Allen, the union spokesman, responded that some employees feel the information being presented has a bias toward management. “There have been rare instances where that advice has been not to attend (voluntary informational meetings), but in the vast majority of instances, the advice to our members has been it is up to them whether or not to attend,” he said.
Lately, the Vermont-NEA communications with teachers has been setting an adversarial tone toward the school boards association. The union has been frustrated with VEHI over the deadline of January 2018 to switch care and the recent move by VEHI membership to give one of the union’s two seats on the VEHI board to the school boards association. The union has also criticized the VEHI vote in June to change the default plan to one with more out-of-pocket costs, calling it “a serious breach of trust” between school districts and the union.
“The (health care deadline) decision VEHI made was over our objections and was made by three board members representing VSBA’s interests,” Allen said.
The school boards association was not part of the VEHI board until the annual October meeting, when it was granted a seat on the five-person panel. Mace said the VSBA was not part of the deadline decision, the choice of the default plan or the move to reduce the union leadership’s role on the VEHI board.
“The Vermont School Boards Association knows full well that for years Vermont-NEA has warned about the effect health care changes will have on local school boards and local educators,” Allen said. “At every turn, our efforts on the Vermont Education Health Initiative board to mitigate the abruptness of these changes were rebuffed by that board’s majority.”
The union sees the makeup of the VEHI board as one of management versus the union because the other three members had been some combination of a superintendent, school board member or business manager.
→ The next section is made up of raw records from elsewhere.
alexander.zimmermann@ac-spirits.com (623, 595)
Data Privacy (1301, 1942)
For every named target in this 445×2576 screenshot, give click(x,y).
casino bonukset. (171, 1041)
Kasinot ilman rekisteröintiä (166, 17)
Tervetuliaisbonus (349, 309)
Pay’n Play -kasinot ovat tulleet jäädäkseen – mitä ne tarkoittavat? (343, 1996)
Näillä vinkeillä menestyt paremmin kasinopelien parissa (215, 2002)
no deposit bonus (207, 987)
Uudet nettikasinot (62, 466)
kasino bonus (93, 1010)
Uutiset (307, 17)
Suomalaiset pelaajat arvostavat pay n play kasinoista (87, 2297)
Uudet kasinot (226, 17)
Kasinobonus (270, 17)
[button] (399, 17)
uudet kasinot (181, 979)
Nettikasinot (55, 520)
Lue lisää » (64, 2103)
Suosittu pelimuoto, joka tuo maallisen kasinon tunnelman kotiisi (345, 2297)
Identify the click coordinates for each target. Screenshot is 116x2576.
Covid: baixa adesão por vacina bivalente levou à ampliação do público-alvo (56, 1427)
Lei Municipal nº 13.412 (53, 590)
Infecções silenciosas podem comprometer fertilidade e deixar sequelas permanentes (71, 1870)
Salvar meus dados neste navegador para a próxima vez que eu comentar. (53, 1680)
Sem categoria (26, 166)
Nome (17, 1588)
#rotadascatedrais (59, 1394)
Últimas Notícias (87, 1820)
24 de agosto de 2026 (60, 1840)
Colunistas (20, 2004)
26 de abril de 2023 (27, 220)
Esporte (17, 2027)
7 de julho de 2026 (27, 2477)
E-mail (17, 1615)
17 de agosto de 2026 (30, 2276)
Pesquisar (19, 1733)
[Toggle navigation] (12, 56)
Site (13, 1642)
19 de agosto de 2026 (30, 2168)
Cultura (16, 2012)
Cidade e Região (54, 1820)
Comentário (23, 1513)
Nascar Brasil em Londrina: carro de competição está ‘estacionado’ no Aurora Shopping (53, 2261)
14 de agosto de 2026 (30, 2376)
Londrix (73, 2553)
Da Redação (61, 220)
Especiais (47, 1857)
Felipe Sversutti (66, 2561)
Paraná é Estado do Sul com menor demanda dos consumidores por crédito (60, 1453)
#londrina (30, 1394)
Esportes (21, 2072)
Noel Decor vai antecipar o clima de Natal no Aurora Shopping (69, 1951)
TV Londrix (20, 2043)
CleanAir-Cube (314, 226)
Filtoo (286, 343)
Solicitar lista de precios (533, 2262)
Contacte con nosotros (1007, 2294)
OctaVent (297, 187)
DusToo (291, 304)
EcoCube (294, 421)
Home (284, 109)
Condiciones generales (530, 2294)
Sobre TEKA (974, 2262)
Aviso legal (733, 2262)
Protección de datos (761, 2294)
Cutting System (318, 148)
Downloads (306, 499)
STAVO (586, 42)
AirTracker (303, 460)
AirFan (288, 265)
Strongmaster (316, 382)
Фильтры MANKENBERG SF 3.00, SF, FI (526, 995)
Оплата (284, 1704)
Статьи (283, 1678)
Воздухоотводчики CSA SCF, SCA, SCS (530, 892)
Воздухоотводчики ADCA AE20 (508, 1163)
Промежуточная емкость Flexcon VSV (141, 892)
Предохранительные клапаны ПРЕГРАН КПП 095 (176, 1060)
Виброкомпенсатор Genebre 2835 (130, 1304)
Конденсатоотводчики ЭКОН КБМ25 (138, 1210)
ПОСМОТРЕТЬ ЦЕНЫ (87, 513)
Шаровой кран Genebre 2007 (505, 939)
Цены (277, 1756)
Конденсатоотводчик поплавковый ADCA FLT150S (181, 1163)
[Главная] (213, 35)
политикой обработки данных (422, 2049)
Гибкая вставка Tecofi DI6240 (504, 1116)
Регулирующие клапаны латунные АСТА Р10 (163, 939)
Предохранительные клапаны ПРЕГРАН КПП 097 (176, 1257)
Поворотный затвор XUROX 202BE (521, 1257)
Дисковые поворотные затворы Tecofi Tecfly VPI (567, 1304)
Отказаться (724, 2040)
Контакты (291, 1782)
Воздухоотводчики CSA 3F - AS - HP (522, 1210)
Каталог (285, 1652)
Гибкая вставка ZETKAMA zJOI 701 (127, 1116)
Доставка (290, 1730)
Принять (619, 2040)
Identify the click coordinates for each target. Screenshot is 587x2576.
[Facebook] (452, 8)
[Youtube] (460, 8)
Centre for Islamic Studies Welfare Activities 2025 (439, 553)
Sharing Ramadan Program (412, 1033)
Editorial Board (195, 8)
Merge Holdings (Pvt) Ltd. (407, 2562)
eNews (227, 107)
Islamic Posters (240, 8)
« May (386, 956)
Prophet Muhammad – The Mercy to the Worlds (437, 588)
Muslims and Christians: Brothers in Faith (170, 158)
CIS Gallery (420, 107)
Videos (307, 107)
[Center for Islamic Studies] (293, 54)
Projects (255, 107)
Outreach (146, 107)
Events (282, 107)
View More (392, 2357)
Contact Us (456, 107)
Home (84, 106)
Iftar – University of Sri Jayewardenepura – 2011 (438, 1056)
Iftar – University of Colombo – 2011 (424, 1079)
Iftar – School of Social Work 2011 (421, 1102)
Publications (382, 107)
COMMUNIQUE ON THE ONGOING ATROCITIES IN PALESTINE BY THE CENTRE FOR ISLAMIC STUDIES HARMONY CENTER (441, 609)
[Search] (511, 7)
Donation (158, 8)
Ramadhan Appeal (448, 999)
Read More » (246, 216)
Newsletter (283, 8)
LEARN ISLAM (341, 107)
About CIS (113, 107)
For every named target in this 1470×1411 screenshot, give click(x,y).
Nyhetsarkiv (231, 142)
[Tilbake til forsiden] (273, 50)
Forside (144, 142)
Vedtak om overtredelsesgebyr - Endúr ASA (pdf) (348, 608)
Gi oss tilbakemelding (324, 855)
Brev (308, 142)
Those who wanted the change argued that those three positions are practitioners and are not the same as the leadership of an advocacy organization representing a constituency that is part of the negotiations.
The union also depicts the change in the VEHI board configuration as a strike against teachers. “The move means that the 40,000 or so people covered by VEHI health insurance plans have one vote on the five-member board, while school boards, superintendents and business managers hold four,” the union wrote in a recent email to teachers and school employees.
Mace pointed back at the union while saying the VSBA respects teachers as professionals and realizes that health care is very important to them and their families. She said these are challenging and necessary conversations that have to happen in an informed and empathetic way.
“Regrettably, the VT-NEA’s approach so far has relied on fear and adversarial messaging,” she said. “VSBA reached out to the VT-NEA to discuss a proposal that could benefit both employees and taxpayers. Based on the continued negative communications coming from that organization, it seems that they do not have an interest in working together towards such an outcome.”
Soares said this is all part of the game. “The NEA is doing their advocacy job, the school boards are doing their advocacy job — now it is all going to play out over the next year.”
She said she is confident all the contracts will be agreed upon in time to move the employees over to the new plans in November. Ground rules should be set so that if the different sides aren’t lining up by March, then they can get outside help, she said.
Both sides have to decide how much savings they will take from the lower premiums and how much they will share the new out-of-pocket costs, while passing along some savings to taxpayers, she said.
“I think there are ways to run the numbers that it will be a win, win, win and people will settle. We will get there,” said Soares, adding that now is when the “rubber hits the road.”